IRT or eClinical technology alleviates these burdens by enabling real-time visit tracking and automatic inventory updates. Sites can log visits and flag missing, damaged, or quarantined kits, which are instantly removed from available stock. A built-in predictive algorithm then replenishes the stock to meet the site’s needs, eliminating the need for manual calculations and orders for replacement supplies. As the site’s needs change, the resupply strategy can adapt accordingly, such as with varying enrollment activities or the elimination of certain kit types as participants progress through treatment phases. In the IRT, the kit type that is no longer required can be removed from the resupply strategy, preventing the management of unnecessary returns or on-site kit destruction.
How does IRT allow sites to better manage protocol evolution?
Over the course of a clinical trial, there are always possibilities for amendments for extensions, study design, procedures, etc. to provide further evidence and tracking of functional outcomes against the hypothesis. The Inclusion of an IRT or eClinical solution provides seamless supply coverage for sites without interruption as products are automatically replenished using the predictive algorithm. When visit schedules, treatment arms, or enrollment thresholds are updated, the IRT system reflects these changes in real time. This enables sites to continue operations without disruption.

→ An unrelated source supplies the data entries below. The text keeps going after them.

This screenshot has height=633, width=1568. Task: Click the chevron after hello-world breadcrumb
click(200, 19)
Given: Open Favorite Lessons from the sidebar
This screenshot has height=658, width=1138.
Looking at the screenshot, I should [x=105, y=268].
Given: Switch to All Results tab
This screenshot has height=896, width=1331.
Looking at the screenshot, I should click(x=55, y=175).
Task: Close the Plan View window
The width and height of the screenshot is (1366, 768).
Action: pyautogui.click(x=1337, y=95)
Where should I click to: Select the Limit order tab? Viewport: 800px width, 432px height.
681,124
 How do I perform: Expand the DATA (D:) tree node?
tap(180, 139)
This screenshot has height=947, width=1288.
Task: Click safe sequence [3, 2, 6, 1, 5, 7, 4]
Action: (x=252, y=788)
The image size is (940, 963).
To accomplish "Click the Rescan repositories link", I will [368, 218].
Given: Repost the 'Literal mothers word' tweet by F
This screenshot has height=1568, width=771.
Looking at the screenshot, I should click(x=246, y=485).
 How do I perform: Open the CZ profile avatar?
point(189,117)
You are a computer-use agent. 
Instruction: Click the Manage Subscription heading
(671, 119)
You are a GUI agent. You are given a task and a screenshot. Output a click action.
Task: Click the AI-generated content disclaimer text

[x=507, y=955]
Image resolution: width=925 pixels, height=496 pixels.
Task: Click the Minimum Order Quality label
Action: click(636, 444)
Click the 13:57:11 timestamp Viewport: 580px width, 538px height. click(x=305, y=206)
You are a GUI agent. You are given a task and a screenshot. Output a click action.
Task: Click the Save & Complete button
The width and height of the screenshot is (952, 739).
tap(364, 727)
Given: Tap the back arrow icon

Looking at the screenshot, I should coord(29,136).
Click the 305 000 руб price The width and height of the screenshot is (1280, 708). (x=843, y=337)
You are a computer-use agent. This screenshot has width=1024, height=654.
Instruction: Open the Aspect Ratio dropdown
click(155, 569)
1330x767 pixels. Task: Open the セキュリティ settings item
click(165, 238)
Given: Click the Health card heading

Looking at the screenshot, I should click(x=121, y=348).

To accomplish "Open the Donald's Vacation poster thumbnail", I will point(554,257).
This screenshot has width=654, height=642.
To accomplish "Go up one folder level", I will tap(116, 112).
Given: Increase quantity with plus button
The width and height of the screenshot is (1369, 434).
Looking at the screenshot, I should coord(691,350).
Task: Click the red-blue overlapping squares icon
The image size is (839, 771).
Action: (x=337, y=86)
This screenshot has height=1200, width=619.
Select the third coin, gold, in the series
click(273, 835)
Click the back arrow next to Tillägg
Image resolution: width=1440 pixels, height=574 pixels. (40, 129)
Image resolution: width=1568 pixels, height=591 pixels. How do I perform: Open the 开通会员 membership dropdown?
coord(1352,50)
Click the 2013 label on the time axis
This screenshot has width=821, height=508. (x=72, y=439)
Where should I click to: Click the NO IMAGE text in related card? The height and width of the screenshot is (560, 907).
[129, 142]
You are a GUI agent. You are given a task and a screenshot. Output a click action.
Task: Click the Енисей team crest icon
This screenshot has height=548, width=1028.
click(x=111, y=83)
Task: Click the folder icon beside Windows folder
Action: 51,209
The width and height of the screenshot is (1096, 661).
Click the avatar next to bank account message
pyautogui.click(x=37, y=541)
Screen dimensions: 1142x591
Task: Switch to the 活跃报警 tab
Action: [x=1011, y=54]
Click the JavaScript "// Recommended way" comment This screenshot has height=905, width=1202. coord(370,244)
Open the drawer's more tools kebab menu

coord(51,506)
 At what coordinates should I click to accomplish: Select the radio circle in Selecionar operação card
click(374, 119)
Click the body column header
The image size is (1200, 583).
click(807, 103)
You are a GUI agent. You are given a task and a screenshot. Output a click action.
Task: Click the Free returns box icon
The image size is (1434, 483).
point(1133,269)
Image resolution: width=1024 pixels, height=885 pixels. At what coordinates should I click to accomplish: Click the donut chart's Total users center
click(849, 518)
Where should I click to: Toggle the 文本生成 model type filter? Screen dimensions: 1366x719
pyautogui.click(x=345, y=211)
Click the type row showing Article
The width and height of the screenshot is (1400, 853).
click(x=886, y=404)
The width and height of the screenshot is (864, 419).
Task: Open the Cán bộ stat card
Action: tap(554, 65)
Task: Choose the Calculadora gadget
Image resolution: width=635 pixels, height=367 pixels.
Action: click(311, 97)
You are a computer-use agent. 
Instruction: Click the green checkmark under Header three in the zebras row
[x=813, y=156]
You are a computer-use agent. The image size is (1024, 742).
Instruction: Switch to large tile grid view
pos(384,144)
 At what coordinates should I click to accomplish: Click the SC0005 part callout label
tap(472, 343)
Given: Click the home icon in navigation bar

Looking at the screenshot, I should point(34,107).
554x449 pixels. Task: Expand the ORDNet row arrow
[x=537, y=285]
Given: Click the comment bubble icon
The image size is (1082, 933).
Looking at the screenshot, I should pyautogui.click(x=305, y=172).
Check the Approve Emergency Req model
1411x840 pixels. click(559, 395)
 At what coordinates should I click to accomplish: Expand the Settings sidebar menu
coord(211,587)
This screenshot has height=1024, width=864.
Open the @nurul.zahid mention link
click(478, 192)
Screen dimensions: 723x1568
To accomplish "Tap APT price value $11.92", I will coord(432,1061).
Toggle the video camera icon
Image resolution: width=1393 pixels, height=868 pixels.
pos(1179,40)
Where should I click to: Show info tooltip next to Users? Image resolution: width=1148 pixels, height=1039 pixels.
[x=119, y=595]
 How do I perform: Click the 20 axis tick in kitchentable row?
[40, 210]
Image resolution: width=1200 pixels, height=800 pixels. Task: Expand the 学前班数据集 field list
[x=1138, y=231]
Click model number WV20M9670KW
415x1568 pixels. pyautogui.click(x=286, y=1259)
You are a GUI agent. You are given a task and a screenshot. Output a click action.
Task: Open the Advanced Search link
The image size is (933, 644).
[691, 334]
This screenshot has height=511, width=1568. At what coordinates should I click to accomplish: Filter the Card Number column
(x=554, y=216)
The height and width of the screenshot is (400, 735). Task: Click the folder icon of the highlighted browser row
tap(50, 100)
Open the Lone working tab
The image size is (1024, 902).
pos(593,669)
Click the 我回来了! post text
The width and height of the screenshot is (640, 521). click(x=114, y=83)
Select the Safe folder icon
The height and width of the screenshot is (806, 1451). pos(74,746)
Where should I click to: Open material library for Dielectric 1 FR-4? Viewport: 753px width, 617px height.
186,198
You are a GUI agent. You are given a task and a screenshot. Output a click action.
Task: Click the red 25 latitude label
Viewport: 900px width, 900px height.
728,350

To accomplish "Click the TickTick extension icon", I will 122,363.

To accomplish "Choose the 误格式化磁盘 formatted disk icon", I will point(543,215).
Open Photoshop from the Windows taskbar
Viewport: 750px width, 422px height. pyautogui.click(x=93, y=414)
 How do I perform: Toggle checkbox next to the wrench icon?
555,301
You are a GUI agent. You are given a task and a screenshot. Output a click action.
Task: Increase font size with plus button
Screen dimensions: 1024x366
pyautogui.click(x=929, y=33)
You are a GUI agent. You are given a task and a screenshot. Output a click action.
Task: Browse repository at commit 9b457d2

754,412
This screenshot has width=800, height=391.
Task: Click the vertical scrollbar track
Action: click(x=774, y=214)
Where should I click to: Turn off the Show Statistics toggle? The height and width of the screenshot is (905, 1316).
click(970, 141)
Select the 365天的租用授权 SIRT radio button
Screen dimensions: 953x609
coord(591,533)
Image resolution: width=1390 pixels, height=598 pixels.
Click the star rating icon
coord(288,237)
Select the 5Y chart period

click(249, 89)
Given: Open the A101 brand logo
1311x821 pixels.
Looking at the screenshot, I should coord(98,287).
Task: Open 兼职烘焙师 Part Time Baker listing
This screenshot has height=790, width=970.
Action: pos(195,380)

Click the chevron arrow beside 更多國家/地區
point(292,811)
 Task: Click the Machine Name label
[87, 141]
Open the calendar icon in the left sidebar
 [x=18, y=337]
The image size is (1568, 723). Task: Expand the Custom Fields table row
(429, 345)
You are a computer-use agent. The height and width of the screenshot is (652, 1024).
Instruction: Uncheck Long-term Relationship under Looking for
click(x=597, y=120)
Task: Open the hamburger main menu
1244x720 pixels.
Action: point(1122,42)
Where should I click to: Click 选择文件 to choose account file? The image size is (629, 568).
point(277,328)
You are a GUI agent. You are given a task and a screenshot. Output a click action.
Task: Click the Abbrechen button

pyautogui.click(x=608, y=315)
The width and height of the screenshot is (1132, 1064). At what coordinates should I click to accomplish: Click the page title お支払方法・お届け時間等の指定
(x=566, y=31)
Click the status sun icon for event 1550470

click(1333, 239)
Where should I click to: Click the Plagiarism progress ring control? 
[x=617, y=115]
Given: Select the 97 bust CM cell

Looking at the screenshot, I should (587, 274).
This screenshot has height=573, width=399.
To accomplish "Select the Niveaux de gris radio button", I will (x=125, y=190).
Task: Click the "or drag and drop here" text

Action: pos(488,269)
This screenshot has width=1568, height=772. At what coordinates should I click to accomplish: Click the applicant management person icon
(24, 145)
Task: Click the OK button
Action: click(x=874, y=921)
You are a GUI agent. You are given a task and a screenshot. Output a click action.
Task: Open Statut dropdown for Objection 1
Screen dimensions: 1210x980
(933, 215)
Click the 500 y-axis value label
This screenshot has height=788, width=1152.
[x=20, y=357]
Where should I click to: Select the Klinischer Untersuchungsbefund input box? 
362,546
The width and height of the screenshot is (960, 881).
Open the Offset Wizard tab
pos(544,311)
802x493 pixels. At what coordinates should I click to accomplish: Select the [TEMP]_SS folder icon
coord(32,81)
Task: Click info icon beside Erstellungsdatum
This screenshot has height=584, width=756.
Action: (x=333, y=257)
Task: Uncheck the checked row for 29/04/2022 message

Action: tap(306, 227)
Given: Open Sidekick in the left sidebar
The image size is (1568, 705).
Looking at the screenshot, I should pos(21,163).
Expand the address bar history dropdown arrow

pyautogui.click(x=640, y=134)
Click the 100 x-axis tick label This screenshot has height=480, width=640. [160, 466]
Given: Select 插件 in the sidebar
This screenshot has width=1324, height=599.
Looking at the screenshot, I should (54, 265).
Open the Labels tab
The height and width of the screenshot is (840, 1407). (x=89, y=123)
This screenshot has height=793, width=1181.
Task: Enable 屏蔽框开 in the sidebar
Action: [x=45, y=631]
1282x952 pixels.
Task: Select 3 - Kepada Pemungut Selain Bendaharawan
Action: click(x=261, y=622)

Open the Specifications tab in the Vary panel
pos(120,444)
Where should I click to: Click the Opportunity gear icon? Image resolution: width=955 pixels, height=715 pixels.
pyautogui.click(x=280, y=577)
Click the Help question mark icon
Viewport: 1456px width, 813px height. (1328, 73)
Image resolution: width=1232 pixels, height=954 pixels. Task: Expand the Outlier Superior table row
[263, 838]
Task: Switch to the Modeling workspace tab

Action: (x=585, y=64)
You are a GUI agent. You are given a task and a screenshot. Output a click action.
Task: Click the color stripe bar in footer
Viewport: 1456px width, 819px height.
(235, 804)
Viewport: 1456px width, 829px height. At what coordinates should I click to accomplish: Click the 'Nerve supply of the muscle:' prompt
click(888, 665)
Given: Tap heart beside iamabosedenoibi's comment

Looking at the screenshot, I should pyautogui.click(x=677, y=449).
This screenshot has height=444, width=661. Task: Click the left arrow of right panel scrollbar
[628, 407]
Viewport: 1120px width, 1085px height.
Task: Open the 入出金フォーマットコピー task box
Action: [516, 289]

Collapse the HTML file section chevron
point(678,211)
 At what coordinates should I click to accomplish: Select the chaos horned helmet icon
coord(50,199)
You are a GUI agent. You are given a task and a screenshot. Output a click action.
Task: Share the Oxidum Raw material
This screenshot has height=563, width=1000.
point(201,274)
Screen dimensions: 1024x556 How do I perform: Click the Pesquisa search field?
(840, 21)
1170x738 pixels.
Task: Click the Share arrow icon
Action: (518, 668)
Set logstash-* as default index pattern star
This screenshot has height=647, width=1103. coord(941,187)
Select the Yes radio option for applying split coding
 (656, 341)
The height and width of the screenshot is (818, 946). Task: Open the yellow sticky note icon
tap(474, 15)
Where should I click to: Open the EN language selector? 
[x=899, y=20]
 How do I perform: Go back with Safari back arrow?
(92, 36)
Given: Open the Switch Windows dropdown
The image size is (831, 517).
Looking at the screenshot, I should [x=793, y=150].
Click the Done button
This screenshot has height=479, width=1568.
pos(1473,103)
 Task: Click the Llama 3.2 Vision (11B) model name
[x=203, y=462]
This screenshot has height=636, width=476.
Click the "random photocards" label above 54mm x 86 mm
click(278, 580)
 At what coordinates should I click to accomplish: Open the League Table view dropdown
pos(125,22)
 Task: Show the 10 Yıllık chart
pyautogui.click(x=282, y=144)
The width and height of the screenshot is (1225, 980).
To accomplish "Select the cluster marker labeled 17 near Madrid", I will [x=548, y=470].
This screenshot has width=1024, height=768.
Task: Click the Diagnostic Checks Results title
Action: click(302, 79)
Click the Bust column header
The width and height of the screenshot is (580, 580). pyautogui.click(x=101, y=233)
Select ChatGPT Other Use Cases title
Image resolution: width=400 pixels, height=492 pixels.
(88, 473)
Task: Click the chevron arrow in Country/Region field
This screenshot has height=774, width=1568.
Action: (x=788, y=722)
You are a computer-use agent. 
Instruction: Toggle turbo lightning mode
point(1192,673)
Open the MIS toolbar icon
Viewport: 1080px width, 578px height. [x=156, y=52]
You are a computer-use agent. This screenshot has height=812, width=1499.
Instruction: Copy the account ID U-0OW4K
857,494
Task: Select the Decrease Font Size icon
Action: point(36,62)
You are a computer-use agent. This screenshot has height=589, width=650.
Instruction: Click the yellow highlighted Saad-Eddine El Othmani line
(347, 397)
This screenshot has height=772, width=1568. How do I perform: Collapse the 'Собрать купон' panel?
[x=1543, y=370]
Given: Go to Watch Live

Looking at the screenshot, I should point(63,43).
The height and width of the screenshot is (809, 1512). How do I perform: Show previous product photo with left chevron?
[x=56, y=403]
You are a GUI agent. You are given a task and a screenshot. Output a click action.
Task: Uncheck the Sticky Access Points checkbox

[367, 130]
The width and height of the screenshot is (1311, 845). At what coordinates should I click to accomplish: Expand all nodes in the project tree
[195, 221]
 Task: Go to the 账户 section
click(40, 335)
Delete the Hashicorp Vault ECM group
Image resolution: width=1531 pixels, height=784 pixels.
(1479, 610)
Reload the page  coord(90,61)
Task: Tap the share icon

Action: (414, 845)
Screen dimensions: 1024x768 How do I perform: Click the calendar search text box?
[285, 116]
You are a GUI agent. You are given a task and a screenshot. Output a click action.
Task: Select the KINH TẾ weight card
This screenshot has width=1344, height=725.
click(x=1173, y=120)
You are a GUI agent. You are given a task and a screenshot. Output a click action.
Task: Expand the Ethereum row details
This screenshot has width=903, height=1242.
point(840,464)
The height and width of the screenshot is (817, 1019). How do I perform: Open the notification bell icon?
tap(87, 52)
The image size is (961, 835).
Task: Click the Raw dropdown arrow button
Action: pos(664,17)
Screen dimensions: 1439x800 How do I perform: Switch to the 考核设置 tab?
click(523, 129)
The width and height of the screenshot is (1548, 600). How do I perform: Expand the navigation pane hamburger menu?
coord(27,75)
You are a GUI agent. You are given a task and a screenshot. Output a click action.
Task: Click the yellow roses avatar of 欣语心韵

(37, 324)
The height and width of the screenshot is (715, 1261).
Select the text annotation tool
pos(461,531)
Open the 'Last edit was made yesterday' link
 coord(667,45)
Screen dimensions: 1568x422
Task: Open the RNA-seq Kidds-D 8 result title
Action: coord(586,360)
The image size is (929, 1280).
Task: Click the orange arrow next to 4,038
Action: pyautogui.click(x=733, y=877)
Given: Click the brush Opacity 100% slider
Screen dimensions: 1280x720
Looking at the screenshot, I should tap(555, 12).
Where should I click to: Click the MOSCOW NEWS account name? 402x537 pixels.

Sites can maintain continuity in participant dosing, avoid manual recalculations, and ensure compliance with the latest protocol changes.
Final Thoughts:
Clinical sites are the backbone of trial success, yet they face significant operational pressures. Implementing an IRT or eClinical solution shifts the burden of manual inventory tracking, forecasting, and protocol compliance to an automated, real-time system, freeing site staff to focus on participant care.
With predictive resupply, real-time dashboards, and built-in protocol logic, IRT ensures sites maintain optimal inventory levels, avoid dosing interruptions, and minimise waste. It adapts to protocol changes and enrollment trends without disrupting workflow. Most importantly, it empowers sites to operate efficiently, compliantly and confidently, supporting both trial integrity and participant safety.